### DIRECTIONS FOR THIS TASK
Only one stretch of the data below is wanted: the lines starting at the one with "Click the Шерстить globe icon" and ending at the one with "Viewport: 557px width, 426px height.", both included, given again exactly.

Saved data entries
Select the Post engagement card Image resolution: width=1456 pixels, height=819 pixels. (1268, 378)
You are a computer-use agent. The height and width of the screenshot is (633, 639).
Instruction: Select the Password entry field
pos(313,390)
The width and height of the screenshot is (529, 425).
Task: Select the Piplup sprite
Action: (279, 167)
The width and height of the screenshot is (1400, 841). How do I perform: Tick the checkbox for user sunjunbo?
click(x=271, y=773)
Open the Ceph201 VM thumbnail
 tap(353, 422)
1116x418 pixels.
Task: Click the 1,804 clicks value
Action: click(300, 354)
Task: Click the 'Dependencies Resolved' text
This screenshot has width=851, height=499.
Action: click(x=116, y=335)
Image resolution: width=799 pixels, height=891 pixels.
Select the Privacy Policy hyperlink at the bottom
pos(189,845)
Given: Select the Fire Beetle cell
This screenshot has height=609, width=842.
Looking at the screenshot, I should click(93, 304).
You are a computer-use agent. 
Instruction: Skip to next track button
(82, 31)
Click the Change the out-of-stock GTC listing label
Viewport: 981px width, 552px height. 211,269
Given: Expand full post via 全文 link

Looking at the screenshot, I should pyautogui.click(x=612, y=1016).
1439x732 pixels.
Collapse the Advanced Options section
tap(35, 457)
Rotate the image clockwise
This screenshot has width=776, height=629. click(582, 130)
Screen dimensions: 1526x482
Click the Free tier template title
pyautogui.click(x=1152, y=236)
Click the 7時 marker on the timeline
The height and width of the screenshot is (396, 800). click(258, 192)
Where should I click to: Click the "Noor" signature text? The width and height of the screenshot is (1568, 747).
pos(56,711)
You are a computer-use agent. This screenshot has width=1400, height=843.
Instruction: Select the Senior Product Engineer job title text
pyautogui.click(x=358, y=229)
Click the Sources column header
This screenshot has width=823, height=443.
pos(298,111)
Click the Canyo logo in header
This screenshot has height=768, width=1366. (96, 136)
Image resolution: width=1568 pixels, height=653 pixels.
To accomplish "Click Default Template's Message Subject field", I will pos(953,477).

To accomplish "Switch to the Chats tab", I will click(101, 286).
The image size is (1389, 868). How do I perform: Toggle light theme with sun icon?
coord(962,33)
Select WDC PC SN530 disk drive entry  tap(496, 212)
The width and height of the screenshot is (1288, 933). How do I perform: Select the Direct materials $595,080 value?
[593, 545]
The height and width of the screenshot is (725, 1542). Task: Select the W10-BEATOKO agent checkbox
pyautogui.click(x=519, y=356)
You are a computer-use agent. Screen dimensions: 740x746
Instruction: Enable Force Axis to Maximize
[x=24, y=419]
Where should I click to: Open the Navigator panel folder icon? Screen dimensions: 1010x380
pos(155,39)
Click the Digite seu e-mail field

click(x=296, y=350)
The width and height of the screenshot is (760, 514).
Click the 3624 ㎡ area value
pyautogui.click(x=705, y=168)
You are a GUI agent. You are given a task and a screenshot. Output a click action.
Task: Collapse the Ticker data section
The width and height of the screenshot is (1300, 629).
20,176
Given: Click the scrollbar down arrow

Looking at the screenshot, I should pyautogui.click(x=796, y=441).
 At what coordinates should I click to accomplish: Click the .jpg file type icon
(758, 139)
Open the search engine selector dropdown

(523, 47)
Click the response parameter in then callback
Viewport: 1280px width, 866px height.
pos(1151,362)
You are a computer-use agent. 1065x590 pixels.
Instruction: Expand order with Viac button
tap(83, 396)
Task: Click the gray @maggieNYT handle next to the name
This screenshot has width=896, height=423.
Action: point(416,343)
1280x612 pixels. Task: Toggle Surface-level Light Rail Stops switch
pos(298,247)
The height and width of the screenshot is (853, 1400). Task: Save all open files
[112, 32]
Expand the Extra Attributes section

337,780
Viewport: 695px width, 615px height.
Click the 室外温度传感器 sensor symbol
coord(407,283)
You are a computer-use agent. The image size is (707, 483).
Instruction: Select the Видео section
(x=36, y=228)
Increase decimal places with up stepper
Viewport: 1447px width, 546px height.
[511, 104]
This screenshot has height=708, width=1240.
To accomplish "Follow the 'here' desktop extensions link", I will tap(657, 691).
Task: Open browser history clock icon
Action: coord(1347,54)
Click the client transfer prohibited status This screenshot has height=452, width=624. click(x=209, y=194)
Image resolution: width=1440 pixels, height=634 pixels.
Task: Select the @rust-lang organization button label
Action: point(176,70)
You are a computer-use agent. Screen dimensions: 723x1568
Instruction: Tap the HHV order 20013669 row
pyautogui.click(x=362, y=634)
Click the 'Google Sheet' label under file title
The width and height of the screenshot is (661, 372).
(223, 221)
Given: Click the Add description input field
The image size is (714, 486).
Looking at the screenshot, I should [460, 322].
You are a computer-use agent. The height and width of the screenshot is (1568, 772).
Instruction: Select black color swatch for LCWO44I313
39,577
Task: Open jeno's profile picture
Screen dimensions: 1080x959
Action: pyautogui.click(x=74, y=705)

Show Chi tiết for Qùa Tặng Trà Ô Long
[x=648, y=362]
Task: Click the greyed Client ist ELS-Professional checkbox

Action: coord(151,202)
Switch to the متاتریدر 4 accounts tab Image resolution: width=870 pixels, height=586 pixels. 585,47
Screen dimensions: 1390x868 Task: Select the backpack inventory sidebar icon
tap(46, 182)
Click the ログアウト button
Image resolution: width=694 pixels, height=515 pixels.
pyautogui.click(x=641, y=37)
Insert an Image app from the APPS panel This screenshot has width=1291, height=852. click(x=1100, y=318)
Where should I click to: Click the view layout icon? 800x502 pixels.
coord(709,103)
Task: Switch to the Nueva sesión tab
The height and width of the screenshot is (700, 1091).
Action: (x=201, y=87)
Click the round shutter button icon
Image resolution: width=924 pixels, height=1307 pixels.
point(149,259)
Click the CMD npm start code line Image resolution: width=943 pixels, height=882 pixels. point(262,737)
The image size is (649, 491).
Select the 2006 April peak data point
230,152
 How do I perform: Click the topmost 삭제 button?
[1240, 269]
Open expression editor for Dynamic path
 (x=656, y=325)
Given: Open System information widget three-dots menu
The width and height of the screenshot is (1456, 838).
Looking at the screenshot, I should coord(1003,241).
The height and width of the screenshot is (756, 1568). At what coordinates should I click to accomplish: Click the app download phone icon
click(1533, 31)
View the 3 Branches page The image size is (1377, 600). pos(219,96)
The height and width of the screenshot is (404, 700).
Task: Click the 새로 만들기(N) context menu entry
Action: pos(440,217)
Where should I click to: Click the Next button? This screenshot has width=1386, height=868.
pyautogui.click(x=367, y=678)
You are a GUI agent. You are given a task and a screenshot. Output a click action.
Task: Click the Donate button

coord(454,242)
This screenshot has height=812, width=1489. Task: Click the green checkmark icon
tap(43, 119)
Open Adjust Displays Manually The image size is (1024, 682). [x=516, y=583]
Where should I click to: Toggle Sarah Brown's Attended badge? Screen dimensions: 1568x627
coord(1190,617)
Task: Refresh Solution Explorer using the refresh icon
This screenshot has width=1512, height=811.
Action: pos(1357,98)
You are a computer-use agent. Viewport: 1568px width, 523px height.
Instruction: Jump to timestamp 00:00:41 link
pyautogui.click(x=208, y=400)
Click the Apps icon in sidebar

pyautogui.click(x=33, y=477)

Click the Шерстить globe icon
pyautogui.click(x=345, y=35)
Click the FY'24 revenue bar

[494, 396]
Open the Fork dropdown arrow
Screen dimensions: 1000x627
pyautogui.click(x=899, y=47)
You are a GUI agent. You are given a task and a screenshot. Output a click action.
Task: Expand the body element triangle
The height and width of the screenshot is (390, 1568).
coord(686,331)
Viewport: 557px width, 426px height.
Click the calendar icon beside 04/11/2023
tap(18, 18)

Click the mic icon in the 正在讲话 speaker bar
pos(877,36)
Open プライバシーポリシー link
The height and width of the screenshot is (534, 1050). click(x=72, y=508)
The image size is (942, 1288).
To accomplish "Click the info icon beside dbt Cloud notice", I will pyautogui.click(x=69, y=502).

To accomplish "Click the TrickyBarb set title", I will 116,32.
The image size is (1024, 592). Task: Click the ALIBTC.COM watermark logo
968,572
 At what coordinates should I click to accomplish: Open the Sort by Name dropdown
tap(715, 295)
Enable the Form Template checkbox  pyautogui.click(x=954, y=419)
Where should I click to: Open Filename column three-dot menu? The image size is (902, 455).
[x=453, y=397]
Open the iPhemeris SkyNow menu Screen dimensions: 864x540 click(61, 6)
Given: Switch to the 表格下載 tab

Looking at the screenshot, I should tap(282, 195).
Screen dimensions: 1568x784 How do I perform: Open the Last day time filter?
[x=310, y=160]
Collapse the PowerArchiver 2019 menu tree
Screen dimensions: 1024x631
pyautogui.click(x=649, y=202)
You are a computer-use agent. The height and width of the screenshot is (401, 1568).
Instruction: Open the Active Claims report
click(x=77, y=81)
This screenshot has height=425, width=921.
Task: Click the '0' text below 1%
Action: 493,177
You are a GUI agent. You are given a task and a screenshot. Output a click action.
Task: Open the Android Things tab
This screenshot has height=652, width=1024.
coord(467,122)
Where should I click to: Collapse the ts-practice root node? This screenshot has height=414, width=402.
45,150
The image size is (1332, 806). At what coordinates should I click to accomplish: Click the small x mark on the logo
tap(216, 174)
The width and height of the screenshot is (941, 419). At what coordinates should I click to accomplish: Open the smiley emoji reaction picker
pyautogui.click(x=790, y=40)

### OUTPUT OF THE TASK
Click the Шерстить globe icon
pyautogui.click(x=345, y=35)
Click the FY'24 revenue bar

[494, 396]
Open the Fork dropdown arrow
Screen dimensions: 1000x627
pyautogui.click(x=899, y=47)
You are a GUI agent. You are given a task and a screenshot. Output a click action.
Task: Expand the body element triangle
The height and width of the screenshot is (390, 1568).
coord(686,331)
Viewport: 557px width, 426px height.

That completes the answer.